Cuántico, borgiano (¡claro que sí!), iniciático e iluminado. Un trabajo abrumador de un autor minoritario de talento descomunal en una narración sorprendente.

miércoles, 10 de abril de 2013

Vida del ahorcado - Pablo Palacio


 DESDE LA LOCURA A LA REDENCIÓN (O NO)

Posee el texto de Palacio un sentido del humor irónico, cínico, ácido y destructivo que ensambla la novela que, en principio, aparece como una construcción poliédrica repleta de aristas punzantes: son estos ángulos descarnados, en donde la sonrisa se hiela, los que se alternan con piezas suaves y curvadas que encajan unas con otras para que al final, el lector, un personaje más, logre confeccionar el tapiz narrativo.

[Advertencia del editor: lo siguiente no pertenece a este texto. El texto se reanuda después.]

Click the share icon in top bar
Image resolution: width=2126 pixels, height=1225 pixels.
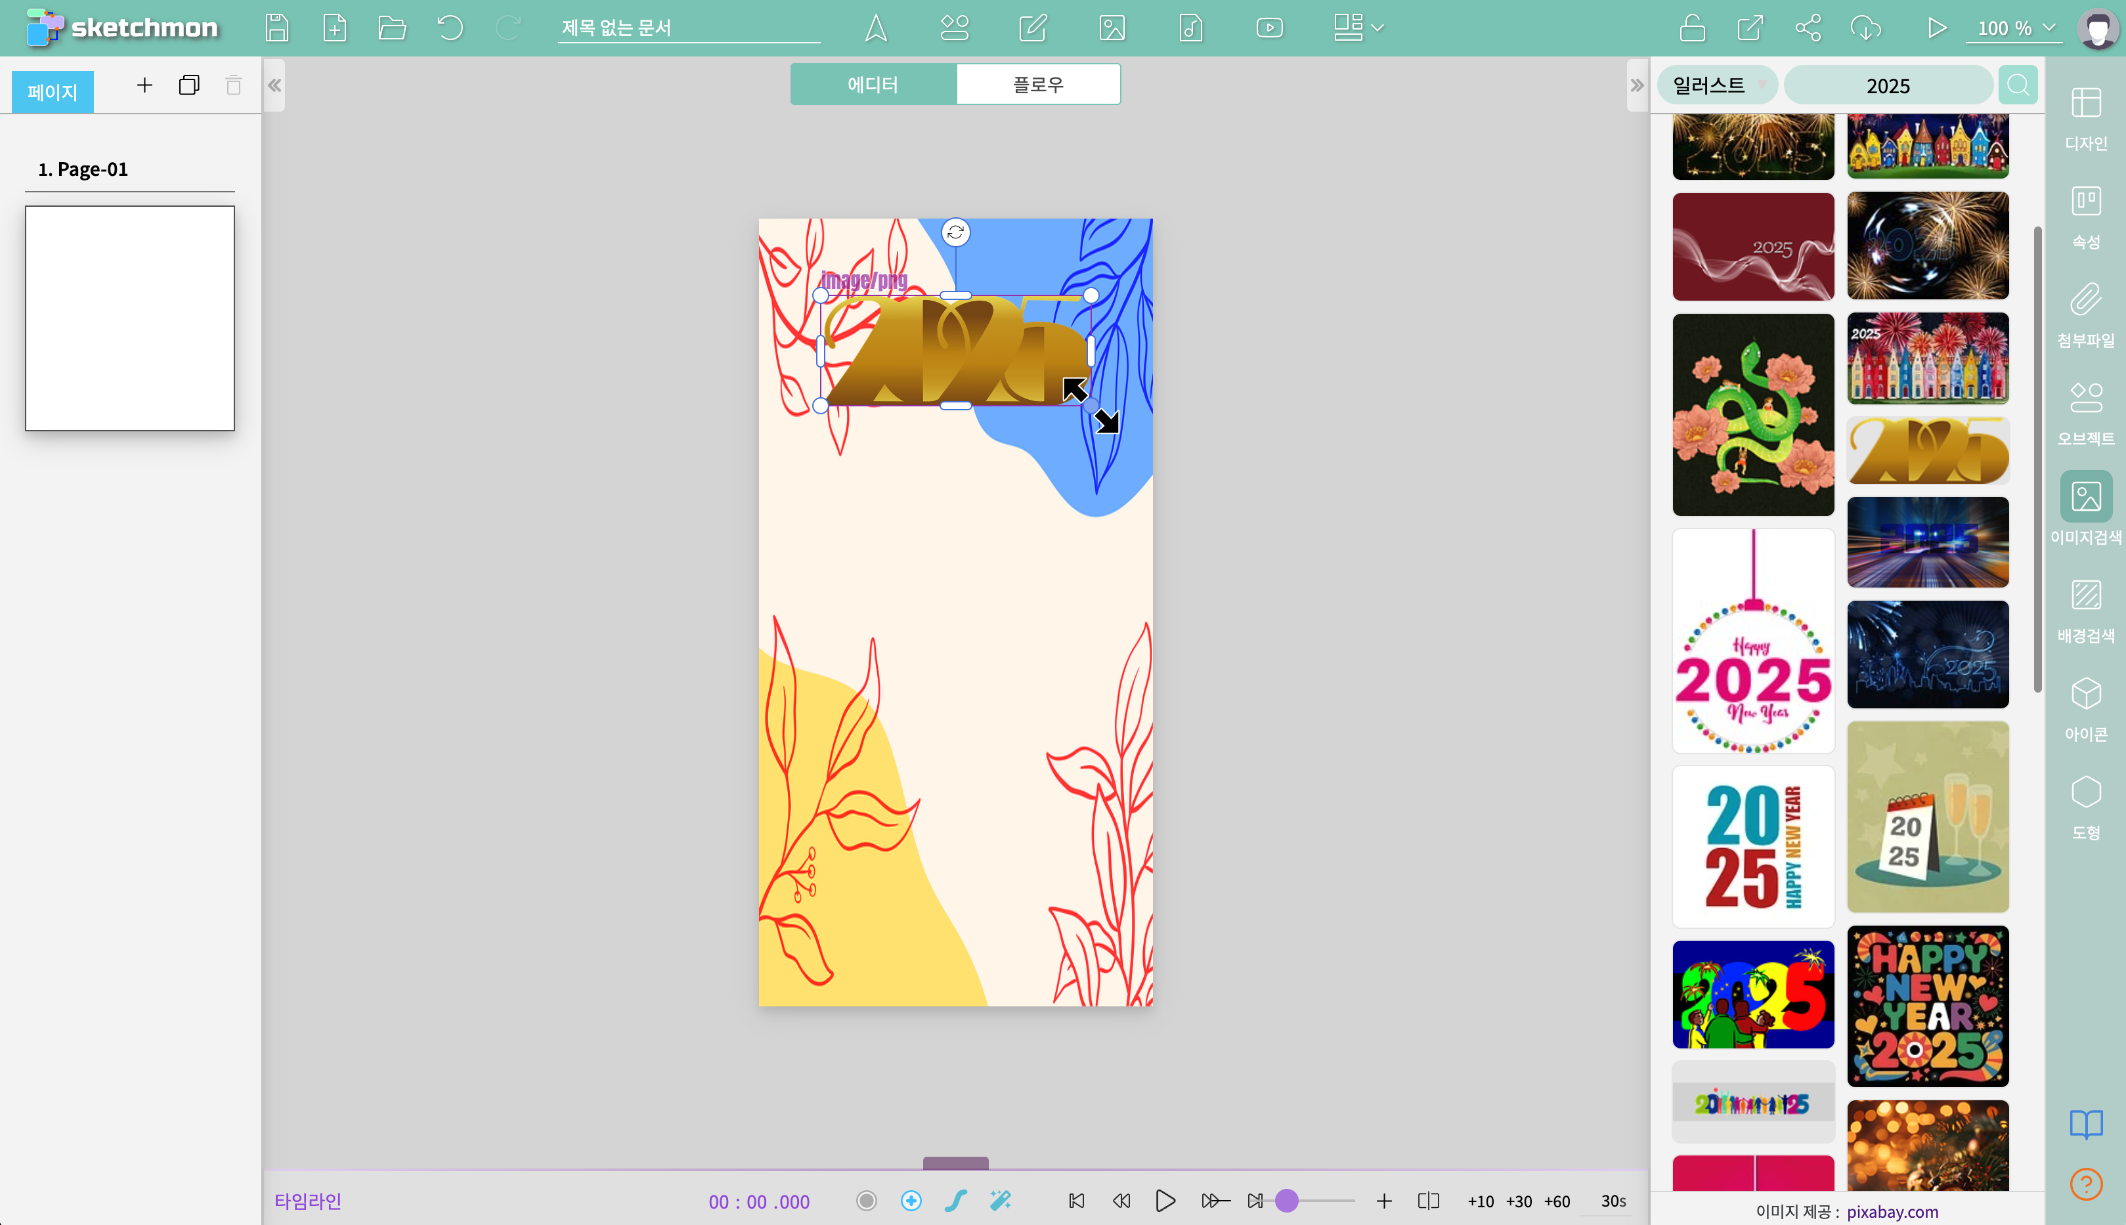click(1808, 28)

Nada es en este texto lo que parece, nada se puede leer como está escrito. Valga el ejemplo del capítulo titulado “Odio” que, precisamente, atravesado de un extraño humor negro, habla del amor más extremo. Será dentro de ese código irónico (ironía paródica y sumada a fragmentación: curiosamente, una de las señas de identidad de la novela más actual de la post-posmodernidad) por donde deambule el personaje protagonista, a quien todo le sucede en clave de tragicomedia, que todo lo interpreta desde una visión extraordinariamente afilada, con unos alfilerazos de humor crítico, asfixiante: la visión periférica y desangelada de un ahorcado.

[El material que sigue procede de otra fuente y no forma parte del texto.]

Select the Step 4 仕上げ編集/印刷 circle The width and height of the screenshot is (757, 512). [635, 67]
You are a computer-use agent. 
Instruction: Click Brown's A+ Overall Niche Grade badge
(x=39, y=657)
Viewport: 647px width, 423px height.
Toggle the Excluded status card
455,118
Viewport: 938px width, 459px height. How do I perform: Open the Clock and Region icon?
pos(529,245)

Esta visión de ahorcado se despliega en diferentes planos que corresponden a distintas narraciones lineales que Palacio luego ha fragmentado de forma inmisericorde, añadiéndole, así, una burla más al texto en su construcción, presuntamente, caótica. Si nos fijamos con detenimiento, podemos seguir el rastro de esa linealidad: Andrés Farinago  se despierta un día y descubre que es un ser asocial, alienado, y que no encaja (burla al estilo de vida urbano). Decidido a formar parte de la sociedad, asume un rol comprometido y combativo (burla a los sindicalistas, a los obreros, a las Grandes Ideologías que nada consiguen cambiar), pero no encontrará aceptación sino casándose e integrándose en una inofensiva unidad familiar (con dosis de humor, casi de sainete, conoce a Ana, se casa con ella, le proporciona una prole, y la vida familiar lo asfixia). Tiene un hijo, y entonces siente el mayor de los fracasos, entiende que no hay futuro, que el hombre no escapará jamás de su alienación y extrañamiento (pintados en el texto con toques de humor expresionistas y surrealistas, con fases del absurdo que recuerdan a Ibsen) y decide matar al niño. Después, es detenido, pasa un tiempo en la cárcel recordando algunos aspectos de la vida y la sociedad tan amargos como cargados de sátira, es juzgado en un disparate de juicio, condenado y ahorcado en un bosque… desde el cual recuerda partes de la historia, repletas de amargura y de cinismo.

Valga esta reconstrucción de la linealidad ocultada para culminar la novela con la gran broma que se le hace al lector: aparentemente, todo vuelve a empezar… entonces, descubrimos en las últimas palabras la burla definitiva: quizás todo el texto no fue sino el discurso de descargo del condenado frente al tribunal, un tribunal del cual el lector forma parte. Si elegimos la absolución de Farinago la novela acabará aquí. Pero si condenamos al ahorcado… volveremos a situarnos en la primera línea de la novela porque con nuestro veredicto de culpabilidad nos colocamos entre la masa, formamos parte de la plebe, somos borricos que se mueven en la noria circular, condenados a repetir la alienación una y otra vez, una y otra vez…

¿Es Farinago un loco? O, acaso, no será el loco quién se tome la realidad con las mayores dosis de humor…

Esperpéntico, disolvente, caústico, fractalizado, algo kafkiano (por qué no)... Al fin, lúcido y deslumbrante como la locura.